Stored entries

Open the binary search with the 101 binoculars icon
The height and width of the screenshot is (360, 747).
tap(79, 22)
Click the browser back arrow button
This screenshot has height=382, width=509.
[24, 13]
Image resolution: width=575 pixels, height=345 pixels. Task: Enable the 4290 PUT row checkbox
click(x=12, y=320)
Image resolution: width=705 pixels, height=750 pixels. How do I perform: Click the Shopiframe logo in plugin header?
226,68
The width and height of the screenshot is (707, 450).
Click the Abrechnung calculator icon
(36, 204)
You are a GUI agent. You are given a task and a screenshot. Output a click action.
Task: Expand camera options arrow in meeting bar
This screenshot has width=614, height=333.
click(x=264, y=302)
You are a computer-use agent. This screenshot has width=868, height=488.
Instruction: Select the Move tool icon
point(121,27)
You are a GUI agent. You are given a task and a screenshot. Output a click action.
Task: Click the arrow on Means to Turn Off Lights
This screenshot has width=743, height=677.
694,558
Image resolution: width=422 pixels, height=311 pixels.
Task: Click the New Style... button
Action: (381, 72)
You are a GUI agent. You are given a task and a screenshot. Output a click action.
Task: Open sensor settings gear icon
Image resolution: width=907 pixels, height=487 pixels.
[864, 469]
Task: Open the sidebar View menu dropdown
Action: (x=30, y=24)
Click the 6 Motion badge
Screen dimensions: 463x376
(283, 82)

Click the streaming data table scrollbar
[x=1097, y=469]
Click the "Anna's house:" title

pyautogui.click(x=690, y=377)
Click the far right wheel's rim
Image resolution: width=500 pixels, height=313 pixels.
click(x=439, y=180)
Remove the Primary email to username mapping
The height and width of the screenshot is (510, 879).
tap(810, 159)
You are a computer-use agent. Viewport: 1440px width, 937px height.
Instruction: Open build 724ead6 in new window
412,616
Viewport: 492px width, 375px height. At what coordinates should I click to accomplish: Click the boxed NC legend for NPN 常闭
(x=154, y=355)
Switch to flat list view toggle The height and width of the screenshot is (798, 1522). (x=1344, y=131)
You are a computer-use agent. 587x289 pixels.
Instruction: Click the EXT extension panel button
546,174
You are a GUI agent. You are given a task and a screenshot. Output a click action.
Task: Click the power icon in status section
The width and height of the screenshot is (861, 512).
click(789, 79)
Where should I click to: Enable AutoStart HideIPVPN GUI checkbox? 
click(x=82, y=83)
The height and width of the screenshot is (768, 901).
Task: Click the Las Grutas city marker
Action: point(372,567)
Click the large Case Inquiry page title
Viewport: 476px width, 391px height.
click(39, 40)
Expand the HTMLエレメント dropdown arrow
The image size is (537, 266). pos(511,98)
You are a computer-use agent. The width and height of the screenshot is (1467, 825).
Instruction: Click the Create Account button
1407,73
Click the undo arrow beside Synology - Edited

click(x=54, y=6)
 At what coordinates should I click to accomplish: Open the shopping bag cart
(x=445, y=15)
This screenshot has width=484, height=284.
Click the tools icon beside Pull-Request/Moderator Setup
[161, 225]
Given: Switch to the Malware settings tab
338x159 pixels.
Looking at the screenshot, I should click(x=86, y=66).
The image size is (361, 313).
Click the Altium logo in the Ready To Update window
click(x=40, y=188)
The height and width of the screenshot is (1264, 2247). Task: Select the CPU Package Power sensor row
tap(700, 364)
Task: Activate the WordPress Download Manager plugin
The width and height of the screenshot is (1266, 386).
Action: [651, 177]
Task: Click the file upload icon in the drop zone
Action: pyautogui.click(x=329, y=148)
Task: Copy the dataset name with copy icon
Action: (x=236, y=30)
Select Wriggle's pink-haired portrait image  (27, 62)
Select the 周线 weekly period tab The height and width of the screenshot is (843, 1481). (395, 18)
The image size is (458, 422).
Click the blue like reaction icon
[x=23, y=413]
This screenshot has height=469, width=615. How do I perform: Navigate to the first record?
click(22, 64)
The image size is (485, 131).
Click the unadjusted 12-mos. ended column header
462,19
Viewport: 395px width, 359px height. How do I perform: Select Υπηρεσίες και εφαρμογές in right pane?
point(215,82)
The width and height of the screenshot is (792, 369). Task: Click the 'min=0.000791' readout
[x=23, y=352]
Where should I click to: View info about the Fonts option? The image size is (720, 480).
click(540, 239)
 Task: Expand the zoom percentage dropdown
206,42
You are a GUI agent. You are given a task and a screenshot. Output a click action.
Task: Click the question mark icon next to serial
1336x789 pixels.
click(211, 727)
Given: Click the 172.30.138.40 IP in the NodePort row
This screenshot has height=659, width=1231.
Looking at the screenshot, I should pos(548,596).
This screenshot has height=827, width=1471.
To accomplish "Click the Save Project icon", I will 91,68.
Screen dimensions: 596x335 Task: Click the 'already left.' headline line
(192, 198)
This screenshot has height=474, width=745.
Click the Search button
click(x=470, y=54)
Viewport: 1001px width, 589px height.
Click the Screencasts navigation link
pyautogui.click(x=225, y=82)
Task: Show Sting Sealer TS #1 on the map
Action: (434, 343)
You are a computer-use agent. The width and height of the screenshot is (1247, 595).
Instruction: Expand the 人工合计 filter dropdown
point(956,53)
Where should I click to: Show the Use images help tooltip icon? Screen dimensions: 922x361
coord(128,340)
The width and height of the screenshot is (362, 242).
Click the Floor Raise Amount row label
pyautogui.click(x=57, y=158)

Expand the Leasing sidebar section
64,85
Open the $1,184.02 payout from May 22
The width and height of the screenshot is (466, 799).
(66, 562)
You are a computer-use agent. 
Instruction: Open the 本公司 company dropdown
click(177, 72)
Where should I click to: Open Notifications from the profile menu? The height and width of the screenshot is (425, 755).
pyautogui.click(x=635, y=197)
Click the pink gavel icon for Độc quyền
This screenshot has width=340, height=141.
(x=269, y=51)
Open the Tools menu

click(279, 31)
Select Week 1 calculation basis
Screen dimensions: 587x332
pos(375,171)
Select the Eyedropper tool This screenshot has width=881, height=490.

▶ _THE REQUEST_
Please copy the entries word for word, from the line with "This screenshot has width=484, height=284." to the line with "Looking at the screenshot, I should pos(548,596).".

▶ _COMPLETE ANSWER_
This screenshot has width=484, height=284.
Click the tools icon beside Pull-Request/Moderator Setup
[161, 225]
Given: Switch to the Malware settings tab
338x159 pixels.
Looking at the screenshot, I should click(x=86, y=66).
The image size is (361, 313).
Click the Altium logo in the Ready To Update window
click(x=40, y=188)
The height and width of the screenshot is (1264, 2247). Task: Select the CPU Package Power sensor row
tap(700, 364)
Task: Activate the WordPress Download Manager plugin
The width and height of the screenshot is (1266, 386).
Action: [651, 177]
Task: Click the file upload icon in the drop zone
Action: pyautogui.click(x=329, y=148)
Task: Copy the dataset name with copy icon
Action: (x=236, y=30)
Select Wriggle's pink-haired portrait image  (27, 62)
Select the 周线 weekly period tab The height and width of the screenshot is (843, 1481). (395, 18)
The image size is (458, 422).
Click the blue like reaction icon
[x=23, y=413]
This screenshot has height=469, width=615. How do I perform: Navigate to the first record?
click(22, 64)
The image size is (485, 131).
Click the unadjusted 12-mos. ended column header
462,19
Viewport: 395px width, 359px height. How do I perform: Select Υπηρεσίες και εφαρμογές in right pane?
point(215,82)
The width and height of the screenshot is (792, 369). Task: Click the 'min=0.000791' readout
[x=23, y=352]
Where should I click to: View info about the Fonts option? The image size is (720, 480).
click(540, 239)
 Task: Expand the zoom percentage dropdown
206,42
You are a GUI agent. You are given a task and a screenshot. Output a click action.
Task: Click the question mark icon next to serial
1336x789 pixels.
click(211, 727)
Given: Click the 172.30.138.40 IP in the NodePort row
This screenshot has height=659, width=1231.
Looking at the screenshot, I should pos(548,596).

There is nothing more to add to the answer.